FPG Fellow Ann Turnbull Receives Special Education Lifetime Achievement Award

FPG Fellow Ann Turnbull Receives Special Education Lifetime Achievement Award

May 17, 2016

from an announcement from the Council for Exceptional Children

FPG Fellow Ann P. Turnbull, a premier scholar of family systems theory in special education, was honored with a national 2016 J. E. Wallace Wallin Special Education Lifetime Achievement Award by the Council for Exceptional Children (CEC) at its annual convention on April 15 in St. Louis.

The CEC J. E. Wallace Wallin Special Education Lifetime Achievement Award recognizes an individual who has made continued and sustained contributions to the education of children and youth with exceptionalities.

Turnbull’s research covers multiple topics across the lifespan. Her inquiry into the ways school, home, and family partnerships might improve quality of life for families of individuals with disabilities has resulted in a programmatic body of research that ranges in focus from preschool services and inclusion to questions of employment and independent living for adults with disabilities.

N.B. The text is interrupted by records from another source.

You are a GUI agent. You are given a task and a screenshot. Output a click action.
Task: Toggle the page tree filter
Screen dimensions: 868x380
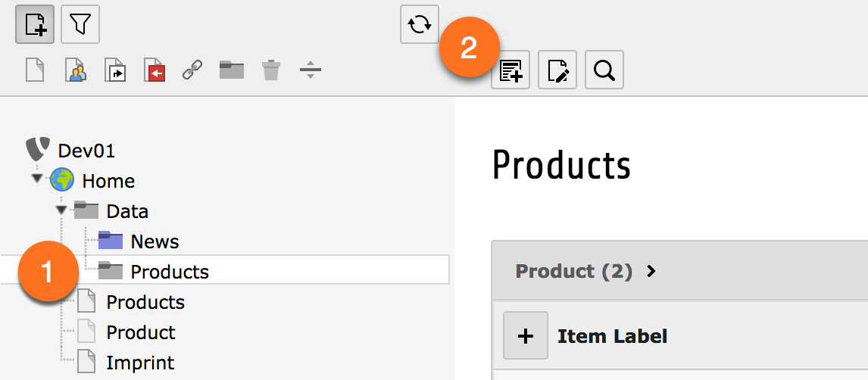[80, 25]
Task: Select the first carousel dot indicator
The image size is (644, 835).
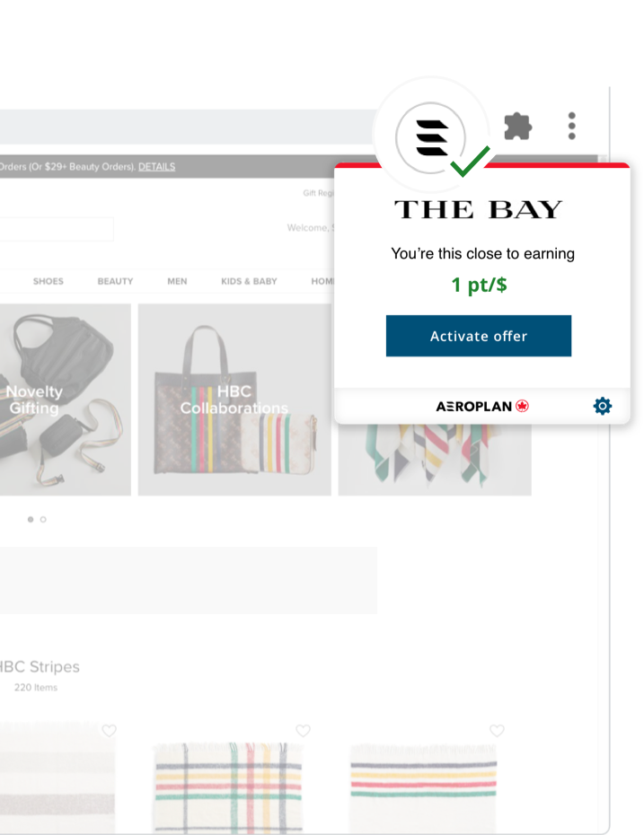Action: (x=31, y=519)
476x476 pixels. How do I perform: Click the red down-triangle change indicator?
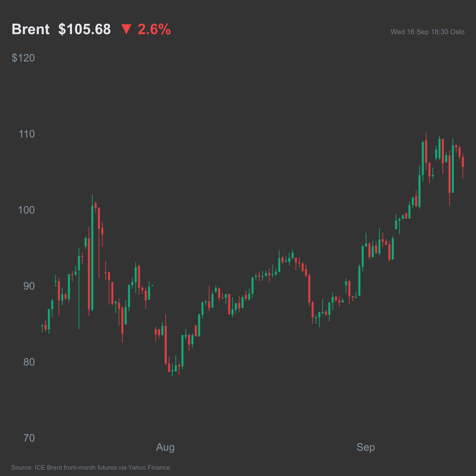pos(126,29)
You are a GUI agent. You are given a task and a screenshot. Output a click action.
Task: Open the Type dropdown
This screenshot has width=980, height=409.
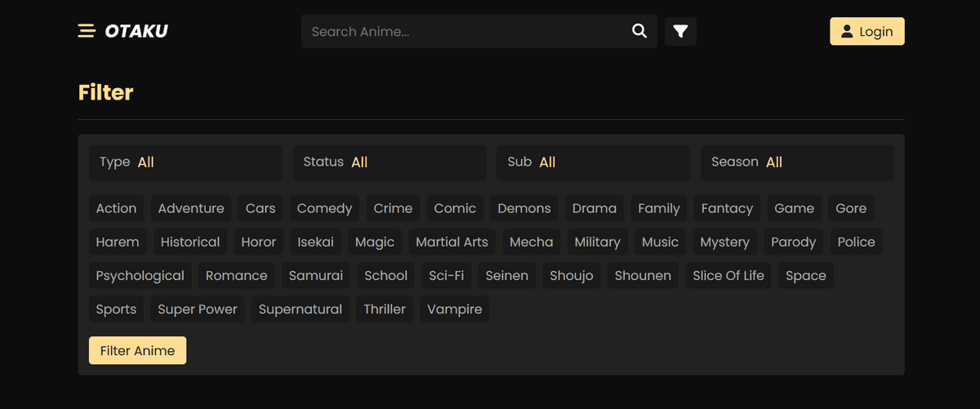point(185,162)
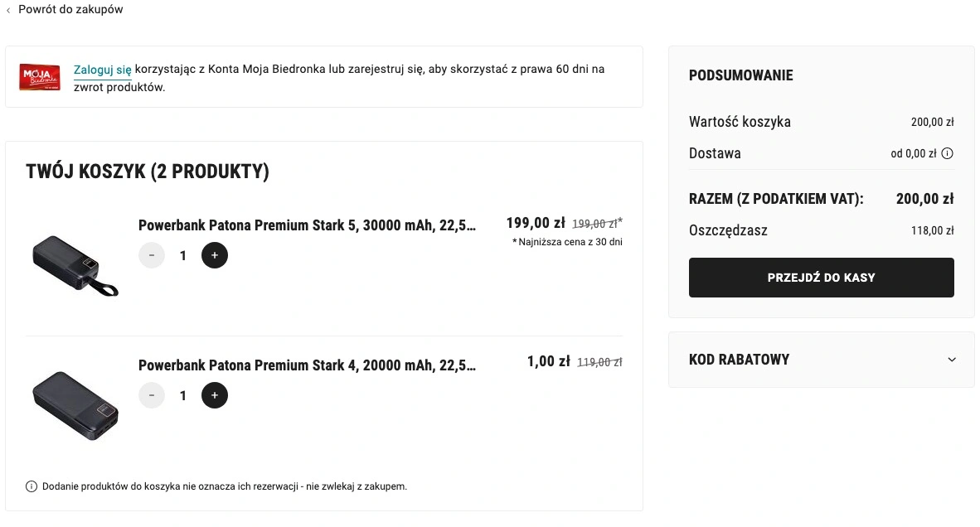980x527 pixels.
Task: Go back via Powrót do zakupów
Action: (70, 9)
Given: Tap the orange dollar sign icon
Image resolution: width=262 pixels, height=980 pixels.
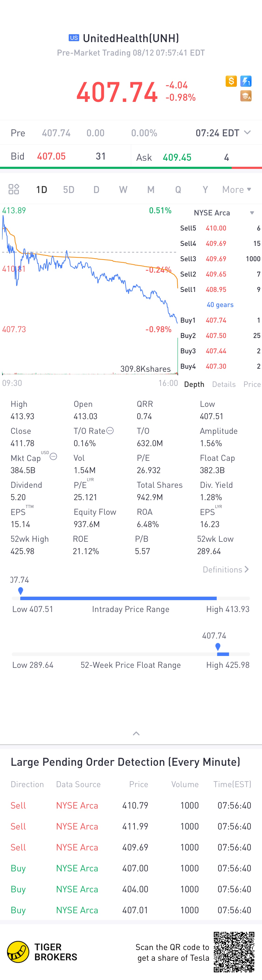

In her 40-year career, she has published nine textbooks and made more than 600 presentations. Her seminal text, “Exceptional Lives: Special Education in Today’s Schools,” has been adopted more than 500 colleges and universities. She has received grants totaling more than $30 million and is the winner of many awards, she was selected by the National Historic Preservation Trust on Developmental Disabilities as one of 36 individuals who changed the course of history for individuals with intellectual and developmental disabilities in the 20th century.

Turnbull is co-founder of the Beach Center on Disability at the University of Kansas which she co-directed for 26 years. She has also served as president of the American Association on Intellectual and Developmental Disabilities. Her students praise her for her generosity as a mentor and colleague. Upon retirement from the University of Kansas, she moved to North Carolina and currently is a Faculty Fellow at the Frank Porter Graham Child Development Center at the UNC-CH.

The Council for Exceptional Children (CEC) is a professional association of educators dedicated to advancing the success of children with exceptionalities. CEC accomplishes its mission through advocacy, standards and professional development.